The request for eviction came from INCRA, the same institution that gave the instruction to create the training center more than two decades ago.
The attacks of the government of Jair Bolsonaro against the social movements that work in the countryside do not show signs of letting up.
On Nov. 25, Bolsonaro affirmed that he seeks to present a bill in Brazil’s Congress to allow operations of Guarantee of Law and Order (GLO) in actions of repossession. In practice, this means that federal agents, including the armed forces, could act in these situations.
Kelli Mafort, of the national board of the MST, affirmed that the discourse of hatred from the government against rural workers authorizes situations of violence, which do not only come from the agents of public safety, but also from private corporations that have characteristics of militias.
“On the day that Jair Bolsonaro spoke about the Rural GLO in the Alvorada Palace [president’s quarters in Brasilia], practically at the same time -- almost synchronized -- one of the biggest evictions of this year was occurring in Bahia. This eviction was different, because it was an eviction of 1,700 hectares, where families lived, in an area that already had an irrigation system set up. This eviction was requested by the government company in charge [of the system], disrespecting agreements, and with the Federal Police present.

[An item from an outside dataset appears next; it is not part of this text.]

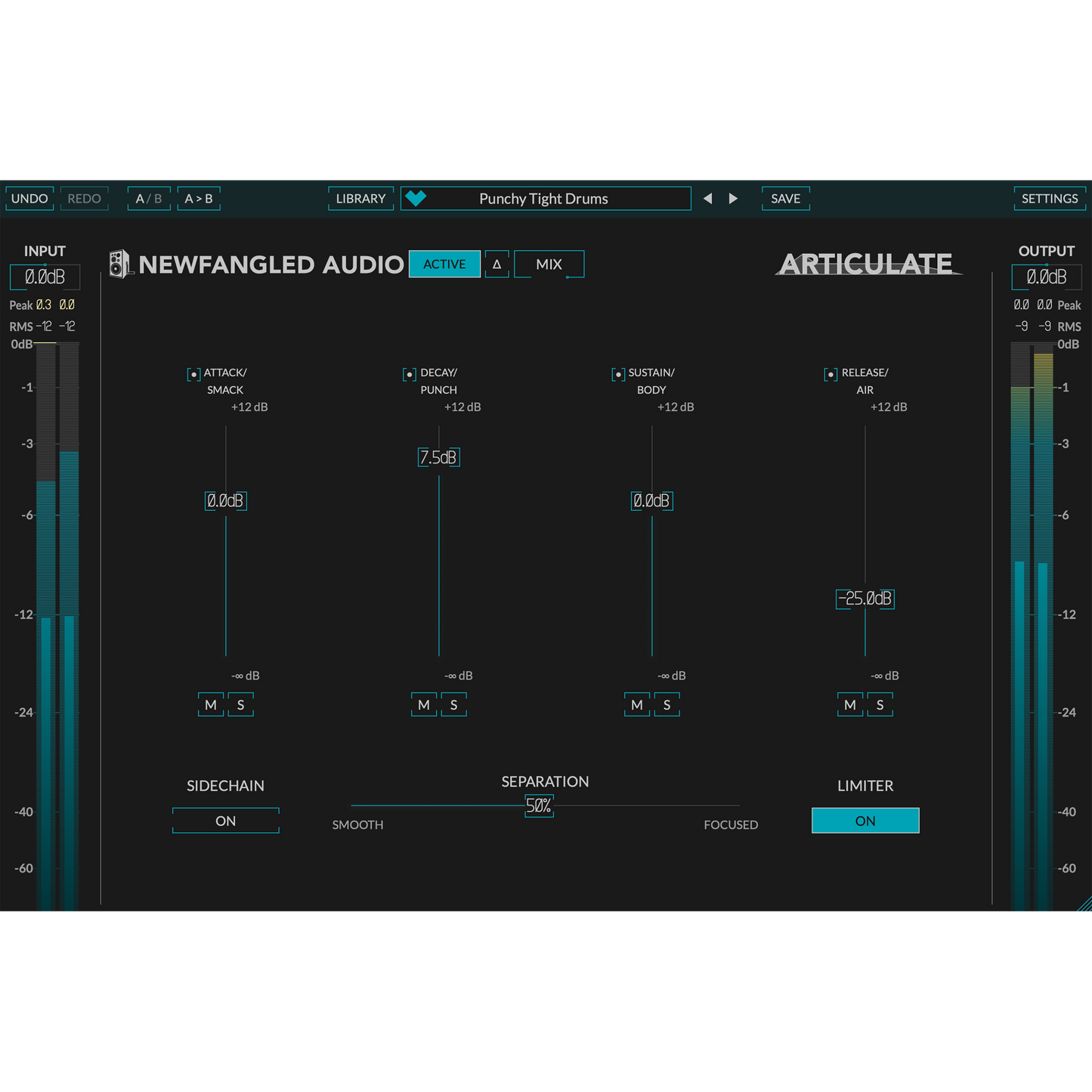
Task: Toggle the Sidechain ON button
Action: pos(225,821)
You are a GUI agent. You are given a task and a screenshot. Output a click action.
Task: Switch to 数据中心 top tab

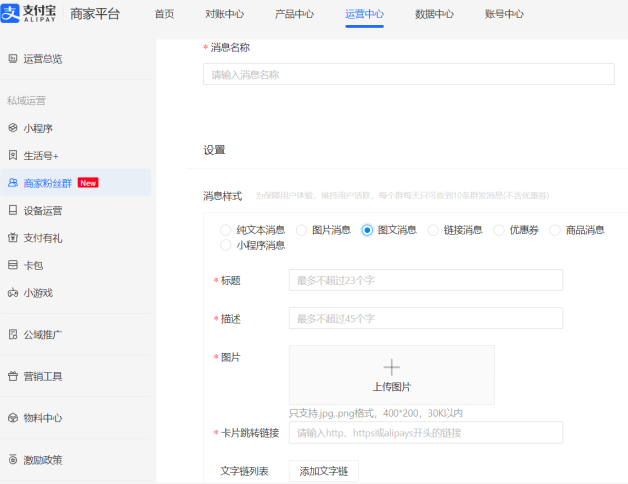click(434, 15)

Kelly refers to the action that affected 700 families in the camps Abril Vermelho (Red April), Dorothy and Irany, in the Casa Nova and Juazeiro municipalities, respectively. In addition to the agents of the Federal Police, a body which does not have the function of participating in actions of repossession, military police and private security agents also took part in the operation.
There were gunshots, and pepper spray and sound grenades were used. The families lived there for more than ten years, and were supported by an agreement signed between the Federal Government, the State Government, INCRA, the Agrarian Ombudsman, the company in charge, Codevasf, and the prosecutor’s office.
In December, new violent actions took place. The camps Zequinha and Patria Livre, in the metropolitan area of Belo Horizonte, were occupied by vehicles of the Military Police without any order. The agents surrounded the area and intimidated the more than 1,200 families that live in the two camps.
Even when the Military Police finally left the camps, three days after the invasion, they were aggressive. There were reports of local residents who were hit by police cars and officers who destroyed people’s belongings and crops, as well as reports of sexual harassment.
The Farm Lobby and land grabbers
Some days before that episode, Bolsonaro signed the provisional presidential decree (MP) of the Land Regularization Program, which in theory simplifies the process of formalizing property titles. However, specialists evaluate that the MP is aligned with the interests of the country’s powerful farm lobby and puts environmental protection at risk.
In a recent interview with Brasil de Fato, the researcher Brenda Brito, of the Institute of People and the Environment of the Amazon (Imazon), suggested that the decree encourages illegal deforestation.
“This is because it changes the date that says until when a public land can be occupied to have the right to a title, complying with certain requisites. Every time this date is changed the message that is sent is that it is always possible to change the law to benefit who is robbing public land.”
In the midst of this violence, death, and attempts to weaken the rural movements in the countryside, production does not stop.
Today, the MST is the biggest producer of organic food in Brazil. There are hundreds of cooperatives, more than 90 agricultural industries, and 1,900 associations. The products are not only sold in Brazilian territory, but they are exported to other countries in Latin America, North America, Europe and Oceania.